101.01 The Use of Complementary Alternative Methods for Symptom Management in the Critically Ill

T. Bongiovanni1,3, R. Menza3, A. Stey1,3, K. Slown2, C. Bloom2, C. Wybourn1,2,3  1University of California, San Francisco,Department Of Surgery,San Francisco, CA, USA 2Zuckerberg San Francisco General Hospital,Department Of Critical Care,San Francisco, CA, USA 3Zuckerberg San Francisco General Hospital,Department Of Surgery,San Francisco, CA, USA

Introduction:
There is increased interest in the integration of complementary alternative medicine (CAM), such as music therapy or aromatherapy, as an adjunct to pharmaceutical management for pain, anxiety and nausea in post-operative and critically ill patients. However, it is unclear whether healthcare providers are adequately prepared to use CAM in their inpatient practice, and provider attitudes, beliefs and knowledge about CAM is unknown. Therefore, we aimed to investigate these attitudes, beliefs and knowledge, of a multi-disciplinary group of healthcare providers to both prescribe and provide CAM for critically ill and injured patients in the Surgical Intensive Care Unit (SICU) of a level one academic urban trauma center. 

Methods:
A 41 item survey, designed to measure providers’ attitudes, beliefs and knowledge with CAM, was developed by a multidisciplinary research team which included MDs, NPs and RNs. The survey was informed by prior literature and was reviewed for content and face validity prior to administration. The trauma team, including critical care physicians, trauma surgeons, SICU nurses, pharmacists and nurse practitioners, were surveyed through an email solicitation using Qualtrics software. This convenience sample was conducted prior to the introduction of any formal or informal CAM. 

Results:
Our survey of a critical care trauma team at a level one trauma center yielded a response rate of 48% (n=53/110). Of those, 48% were advanced practitioners (12 MDs and 13 NPs) with a mean range of 11-15 years of practice. The majority of respondents (89%) agreed or strongly agreed that they would be interested in implementing CAM clinically. However, one third of our respondents believed that there was insufficient evidence to use it in the hospital, and one third of respondents rated their knowledge of CAM for symptom management as “none”. There was no statistically significant difference between type of provider and willingness to implement CAM in clinical practice. Among those unwilling to implement CAM in their practice, they were worried that patients might not take them seriously (p<0.05), reported poor knowledge of CAM (p=0.05) or did not believe that the use of CAM would reduce medication use (p<0.05).  

Conclusion:
Our study found that healthcare providers on a surgical trauma team are overwhelmingly interested in implementing CAM for symptom management for critically ill patients.

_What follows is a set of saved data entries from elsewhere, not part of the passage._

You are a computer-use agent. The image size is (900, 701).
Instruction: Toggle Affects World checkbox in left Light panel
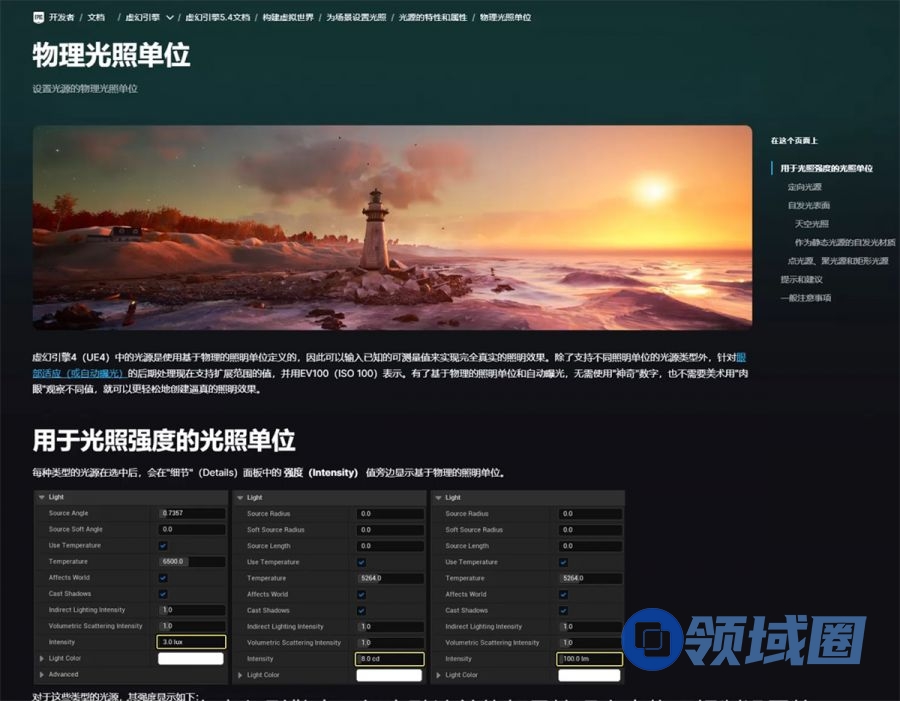pyautogui.click(x=163, y=578)
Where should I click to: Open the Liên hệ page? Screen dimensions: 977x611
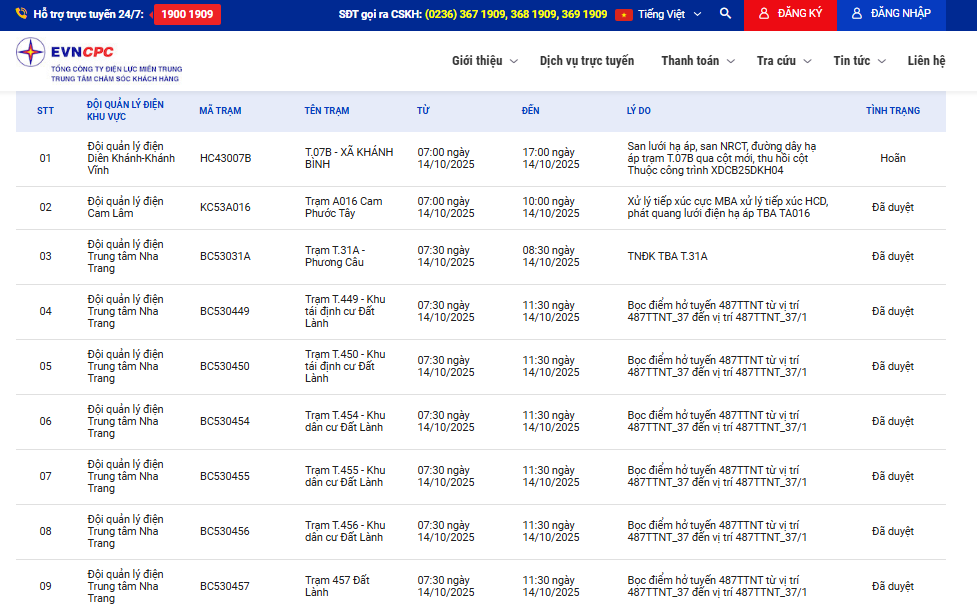(926, 61)
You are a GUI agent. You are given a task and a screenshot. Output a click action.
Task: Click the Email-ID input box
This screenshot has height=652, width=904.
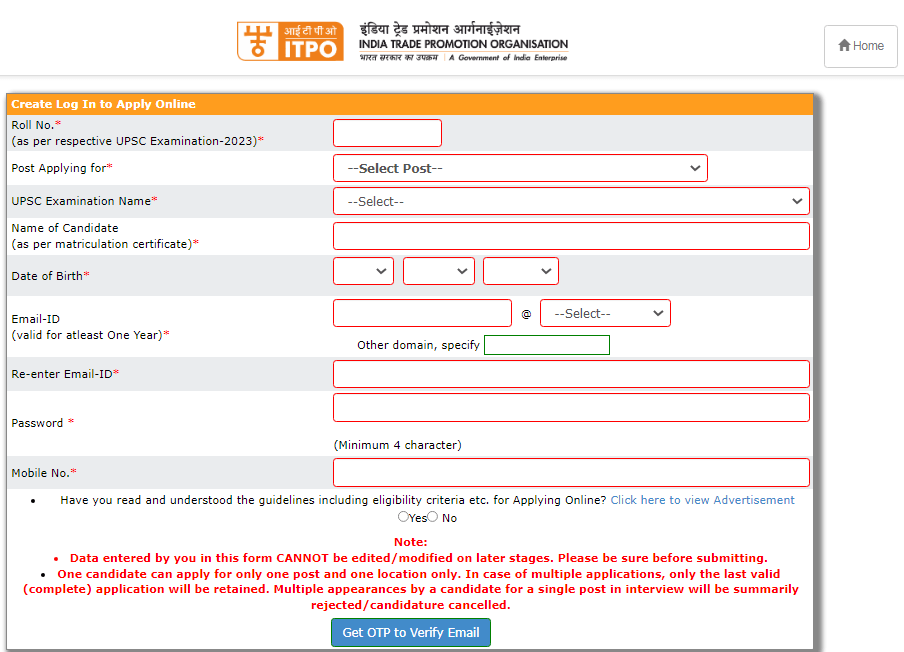pyautogui.click(x=420, y=313)
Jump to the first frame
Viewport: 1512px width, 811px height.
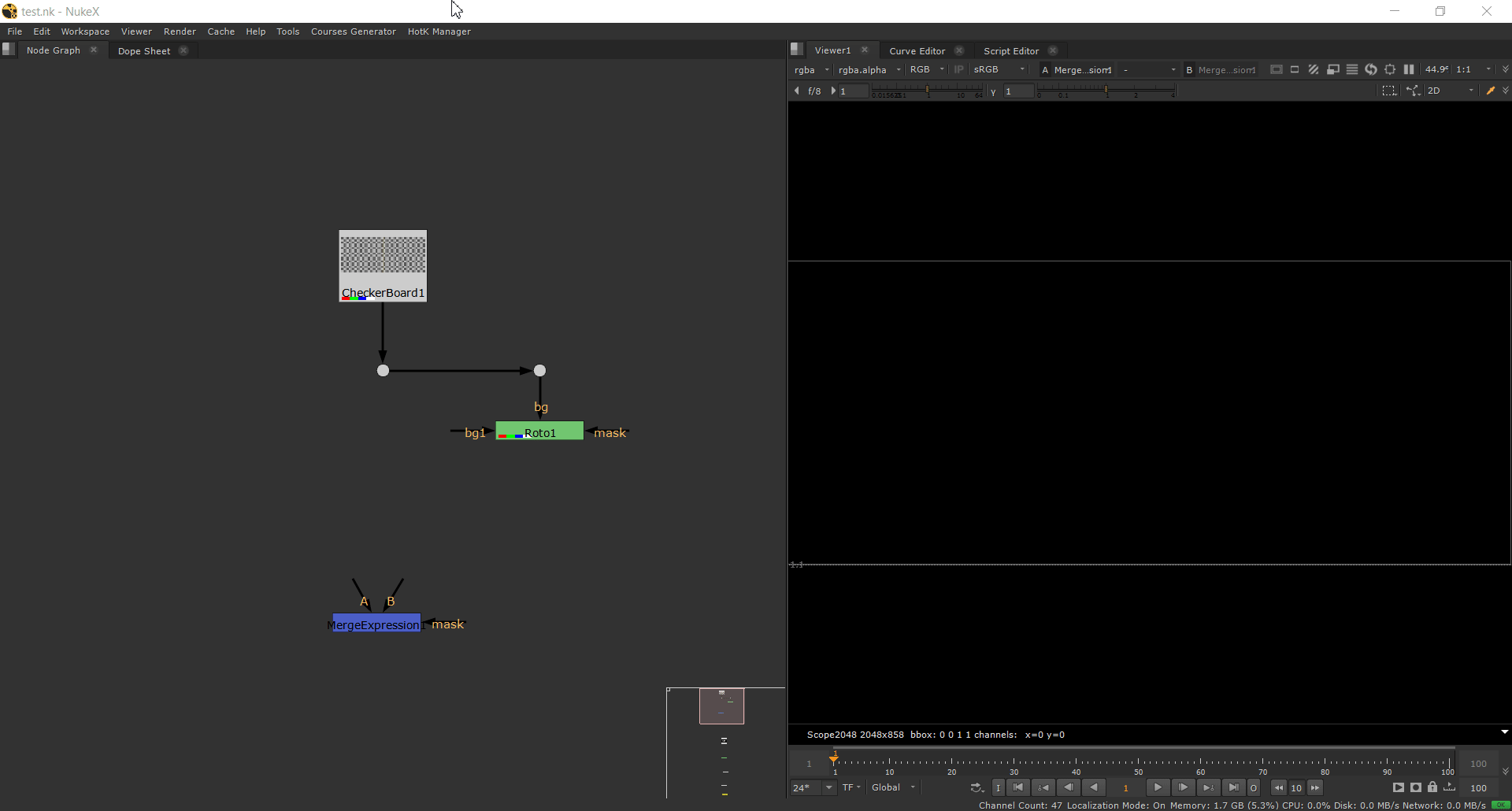pos(1018,787)
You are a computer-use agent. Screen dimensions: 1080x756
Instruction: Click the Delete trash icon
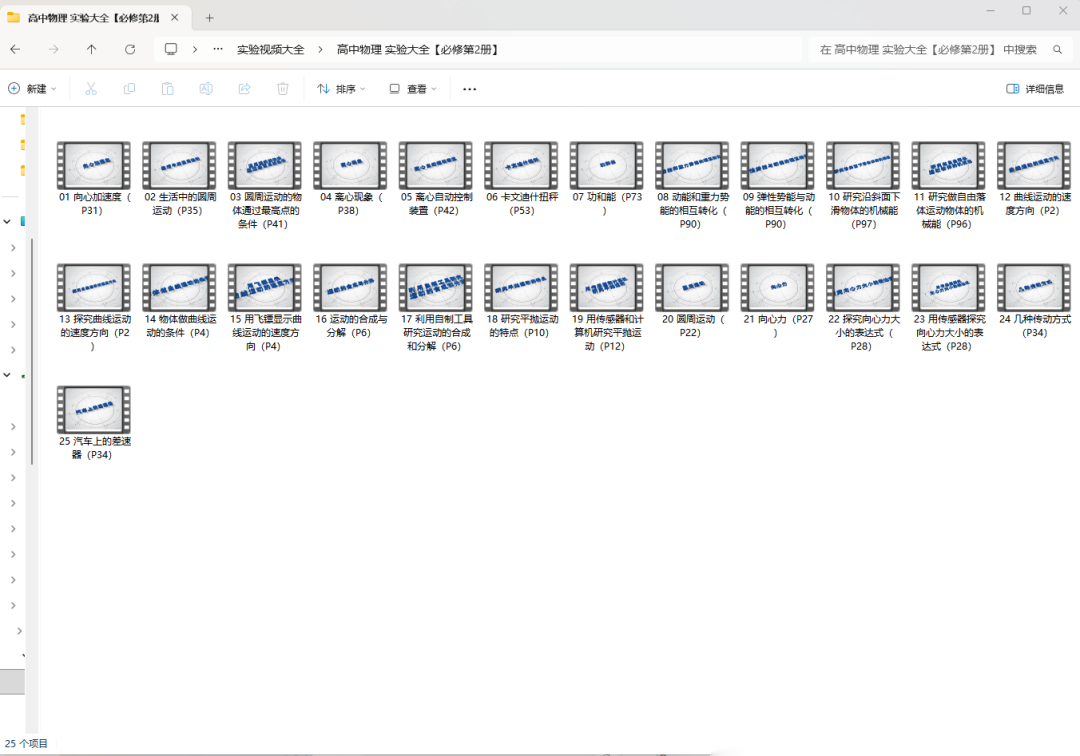tap(283, 89)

Despite this, many reported a lack of sufficient evidence, a lack of personal knowledge and lack of comfort with its use for the in their own practice. This work highlights the need for development of evidence surrounding the usefulness of CAM for critically ill trauma patients, as well as the inclusion of educational modules for CAM therapies in acute care.Further work should be done to explore barriers to implementation and programs to increase provider comfort and confidence with CAM.